İmge Harikalar Diyarında: Sintra ve Pena Sarayı

28 Nisan gününü günübirlik geziye ayırdık ve ilk durağımızı Sintra olarak belirledik. Lizbon civarında yarım ilâ bir saat uzaklıkta pek çok şirin kasaba bulunuyor. Bunlardan en önemlisi Sintra sayılır çünkü hem doğal güzellikleri hem de tarihi mirasıyla gerçekten görülesi bir güzellik burası. Cascais (yazlık kent gibi), Estoril (kumarhaneleriyle ünlü), Cabo da Roca (şimdiki aklımız olsa gider miydik bilmem!) ve farklı bir güzergahta ise daha din turizmi olarak adı geçen Obidos & Fatima şehirleri görülebilecek yerler arasında. İşte ilk üç şehre istediğiniz ulaşım aracıyla gidebileceğiniz ve bu şehirlerin içinde de kullanabileceğiniz sınırsız günlük turist biletinin fiyatı 12 EURO!

Lizbon'dan Sintra'ya çok sık (20-30 dakikada bir) tren kalkıyor. Biz de Çarşamba sabahı Rossio Tren İstasyonu'ndan yola çıkarak saat 10.00 gibi Sintra'da olduk. Sintra'da gezilecek yerler arasında Sintra sarayı, Pena Sarayı, 8. yüzyılda Araplar tarafından inşa edilen Kale, Monserrate Sarayı, küçücük şehir merkezindeki Saat Kulesi, bir sürü kilise, park ve müze var. Ancak Sintra Sarayı o gün kapalı olduğu için ve kalelerden çok da keyif almadığımız için biz doğrudan önemli noktalar arasında ring sefer yapan bir otobüse kendimizi atarak Pena Sarayı'na gittik. Otobüsün saraya giderken çıktığı o ağaçlı yollara bayıldım (Kahlenberg Tepesi'ne çıkarkenki o ormanlar gibiydi). Zaten şehrin tamamının yemyeşil olduğunu söyleyebilirim.

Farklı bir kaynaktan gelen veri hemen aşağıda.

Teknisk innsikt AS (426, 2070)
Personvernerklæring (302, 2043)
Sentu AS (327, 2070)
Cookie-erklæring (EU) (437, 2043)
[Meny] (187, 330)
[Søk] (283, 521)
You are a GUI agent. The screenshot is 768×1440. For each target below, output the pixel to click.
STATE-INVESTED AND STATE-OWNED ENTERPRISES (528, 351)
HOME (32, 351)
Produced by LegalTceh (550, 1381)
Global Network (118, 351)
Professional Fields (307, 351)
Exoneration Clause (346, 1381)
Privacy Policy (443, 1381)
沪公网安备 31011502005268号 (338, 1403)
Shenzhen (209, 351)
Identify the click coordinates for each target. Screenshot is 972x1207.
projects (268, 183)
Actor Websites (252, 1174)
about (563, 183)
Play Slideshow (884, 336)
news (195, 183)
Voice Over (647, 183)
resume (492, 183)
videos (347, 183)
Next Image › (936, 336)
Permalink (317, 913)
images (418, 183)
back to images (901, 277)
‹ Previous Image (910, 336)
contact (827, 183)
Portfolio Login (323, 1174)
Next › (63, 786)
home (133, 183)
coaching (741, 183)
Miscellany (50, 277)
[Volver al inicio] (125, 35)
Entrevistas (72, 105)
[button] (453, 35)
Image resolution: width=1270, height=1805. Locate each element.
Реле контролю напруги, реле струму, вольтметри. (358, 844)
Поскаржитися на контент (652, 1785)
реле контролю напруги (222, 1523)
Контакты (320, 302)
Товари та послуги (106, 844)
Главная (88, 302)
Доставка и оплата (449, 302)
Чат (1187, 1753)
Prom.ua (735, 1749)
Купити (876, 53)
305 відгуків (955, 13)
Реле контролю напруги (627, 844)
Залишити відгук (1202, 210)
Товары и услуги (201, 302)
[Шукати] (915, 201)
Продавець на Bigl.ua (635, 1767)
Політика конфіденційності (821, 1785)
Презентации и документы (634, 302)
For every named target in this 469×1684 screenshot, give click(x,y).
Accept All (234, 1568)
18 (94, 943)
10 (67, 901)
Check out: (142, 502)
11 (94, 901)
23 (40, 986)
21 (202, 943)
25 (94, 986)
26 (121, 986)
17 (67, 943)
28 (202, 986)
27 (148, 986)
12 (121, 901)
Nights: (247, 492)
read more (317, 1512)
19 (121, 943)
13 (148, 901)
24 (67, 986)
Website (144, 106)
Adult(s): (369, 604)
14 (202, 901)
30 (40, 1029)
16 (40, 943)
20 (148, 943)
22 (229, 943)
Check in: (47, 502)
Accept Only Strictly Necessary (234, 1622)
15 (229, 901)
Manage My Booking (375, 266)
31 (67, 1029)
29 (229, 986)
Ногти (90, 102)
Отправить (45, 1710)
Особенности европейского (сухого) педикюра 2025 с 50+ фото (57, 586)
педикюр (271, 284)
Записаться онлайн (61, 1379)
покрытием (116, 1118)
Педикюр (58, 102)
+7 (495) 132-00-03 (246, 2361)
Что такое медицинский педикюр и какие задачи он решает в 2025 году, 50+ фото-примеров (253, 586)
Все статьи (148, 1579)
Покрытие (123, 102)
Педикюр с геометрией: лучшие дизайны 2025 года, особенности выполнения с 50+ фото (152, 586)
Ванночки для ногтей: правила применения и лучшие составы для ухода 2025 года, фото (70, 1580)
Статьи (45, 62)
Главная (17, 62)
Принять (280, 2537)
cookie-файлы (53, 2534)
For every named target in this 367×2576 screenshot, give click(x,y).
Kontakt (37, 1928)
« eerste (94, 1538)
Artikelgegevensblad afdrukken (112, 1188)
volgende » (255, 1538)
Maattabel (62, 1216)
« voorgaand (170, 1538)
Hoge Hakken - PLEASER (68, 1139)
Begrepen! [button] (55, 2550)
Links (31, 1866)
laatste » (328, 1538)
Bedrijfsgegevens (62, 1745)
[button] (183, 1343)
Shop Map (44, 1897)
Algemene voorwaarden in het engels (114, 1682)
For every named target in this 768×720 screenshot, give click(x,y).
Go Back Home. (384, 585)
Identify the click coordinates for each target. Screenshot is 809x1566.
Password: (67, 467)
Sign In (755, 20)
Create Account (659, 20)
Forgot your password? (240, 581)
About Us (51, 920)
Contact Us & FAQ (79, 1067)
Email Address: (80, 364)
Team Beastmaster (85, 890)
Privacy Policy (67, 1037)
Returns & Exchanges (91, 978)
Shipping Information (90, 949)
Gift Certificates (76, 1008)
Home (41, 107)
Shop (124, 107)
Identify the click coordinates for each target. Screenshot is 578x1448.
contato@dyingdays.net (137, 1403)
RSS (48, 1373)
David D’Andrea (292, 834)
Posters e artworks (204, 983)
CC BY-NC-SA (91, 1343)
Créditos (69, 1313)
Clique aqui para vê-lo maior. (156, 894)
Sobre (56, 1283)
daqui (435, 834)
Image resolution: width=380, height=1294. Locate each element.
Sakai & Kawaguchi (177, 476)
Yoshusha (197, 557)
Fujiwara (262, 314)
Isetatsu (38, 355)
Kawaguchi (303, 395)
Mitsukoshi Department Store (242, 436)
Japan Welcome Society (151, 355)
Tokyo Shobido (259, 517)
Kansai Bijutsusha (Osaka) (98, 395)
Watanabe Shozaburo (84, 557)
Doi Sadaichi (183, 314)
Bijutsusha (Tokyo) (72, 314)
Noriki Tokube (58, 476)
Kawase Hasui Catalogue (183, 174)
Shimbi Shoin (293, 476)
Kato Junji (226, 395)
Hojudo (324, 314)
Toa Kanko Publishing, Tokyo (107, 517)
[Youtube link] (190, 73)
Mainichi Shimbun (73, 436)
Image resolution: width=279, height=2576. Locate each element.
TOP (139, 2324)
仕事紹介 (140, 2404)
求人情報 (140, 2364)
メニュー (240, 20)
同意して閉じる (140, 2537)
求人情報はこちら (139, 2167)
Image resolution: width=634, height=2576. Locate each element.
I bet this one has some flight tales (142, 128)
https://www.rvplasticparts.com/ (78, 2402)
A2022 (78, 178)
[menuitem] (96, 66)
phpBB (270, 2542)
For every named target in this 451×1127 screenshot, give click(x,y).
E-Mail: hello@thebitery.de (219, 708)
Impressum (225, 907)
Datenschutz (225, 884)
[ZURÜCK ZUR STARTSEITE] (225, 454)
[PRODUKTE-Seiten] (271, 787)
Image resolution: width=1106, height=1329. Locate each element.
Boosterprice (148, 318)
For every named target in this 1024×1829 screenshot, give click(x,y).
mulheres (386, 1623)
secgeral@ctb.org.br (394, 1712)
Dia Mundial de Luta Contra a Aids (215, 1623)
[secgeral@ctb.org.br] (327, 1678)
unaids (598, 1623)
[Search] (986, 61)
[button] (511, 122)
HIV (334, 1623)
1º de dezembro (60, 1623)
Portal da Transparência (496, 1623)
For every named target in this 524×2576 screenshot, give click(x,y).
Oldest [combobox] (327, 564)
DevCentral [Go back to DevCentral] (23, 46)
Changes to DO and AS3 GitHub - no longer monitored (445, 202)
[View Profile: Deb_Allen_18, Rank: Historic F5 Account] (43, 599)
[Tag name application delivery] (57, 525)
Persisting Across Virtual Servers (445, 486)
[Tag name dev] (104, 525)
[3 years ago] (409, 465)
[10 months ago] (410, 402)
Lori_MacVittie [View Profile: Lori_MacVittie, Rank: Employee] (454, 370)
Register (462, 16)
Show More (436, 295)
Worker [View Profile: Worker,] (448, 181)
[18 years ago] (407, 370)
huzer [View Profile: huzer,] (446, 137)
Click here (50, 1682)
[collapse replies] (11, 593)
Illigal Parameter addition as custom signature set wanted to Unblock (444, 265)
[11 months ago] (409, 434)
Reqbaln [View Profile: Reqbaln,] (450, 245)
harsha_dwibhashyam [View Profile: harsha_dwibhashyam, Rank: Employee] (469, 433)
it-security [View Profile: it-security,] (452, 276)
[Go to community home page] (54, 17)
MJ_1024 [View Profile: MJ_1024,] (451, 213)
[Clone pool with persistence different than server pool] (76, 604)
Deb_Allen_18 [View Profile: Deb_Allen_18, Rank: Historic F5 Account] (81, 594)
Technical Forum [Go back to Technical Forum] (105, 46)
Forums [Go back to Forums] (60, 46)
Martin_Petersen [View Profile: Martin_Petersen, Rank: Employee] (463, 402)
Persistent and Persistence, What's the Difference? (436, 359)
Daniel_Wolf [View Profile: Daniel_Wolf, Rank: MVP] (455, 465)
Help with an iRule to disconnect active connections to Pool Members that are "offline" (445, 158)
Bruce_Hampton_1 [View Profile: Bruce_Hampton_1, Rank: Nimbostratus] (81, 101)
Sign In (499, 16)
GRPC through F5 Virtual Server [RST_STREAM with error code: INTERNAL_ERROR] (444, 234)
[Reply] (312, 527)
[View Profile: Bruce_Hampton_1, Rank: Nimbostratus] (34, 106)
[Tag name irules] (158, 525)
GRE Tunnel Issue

19. yüzyıl Portekiz romantizminin en güzel örneklerinden biri olan Pena Sarayı'na ise tek kelimeyle hayran kaldım diyebilirim. Şimdiye kadar gördüğüm en masalsı ve şirin saraydı.














Kapısından girer girmez, hatta bahçesinden gördüğüm andan itibaren adeta kendimden geçtim ve herhalde en çok fotoğraf çektiğim yer de burası oldu. Önceden bir şapel ve manastır olarak kullanılan bu saray 1755 depremi sırasında neredeyse yıkılacak hale gelmiş. 1842-54 yılları arasında ise Kral ve Portekiz Kraliçesi II. Dona Maria'nın emriyle buranın saray olarak inşası gerçekleştirilmiş. İçerideki pek çok oda gezilebiliyor: kabul salonları, kral ve kraliçeye ait odalar, sarayın mutfağı, gözetleme kulesi, kraliçenin terası, şapel, vs. gibi birçok bölümü görebilirsiniz. Eğer içerisiyle ilgilenmiyorsanız yalnızca sarayın dışını ve bahçelerini gezmek için de bilet alabilirsiniz, ama bence gitmişken her yerini gezin bu masallardan fırlamış gibi görünen şekerden sarayın...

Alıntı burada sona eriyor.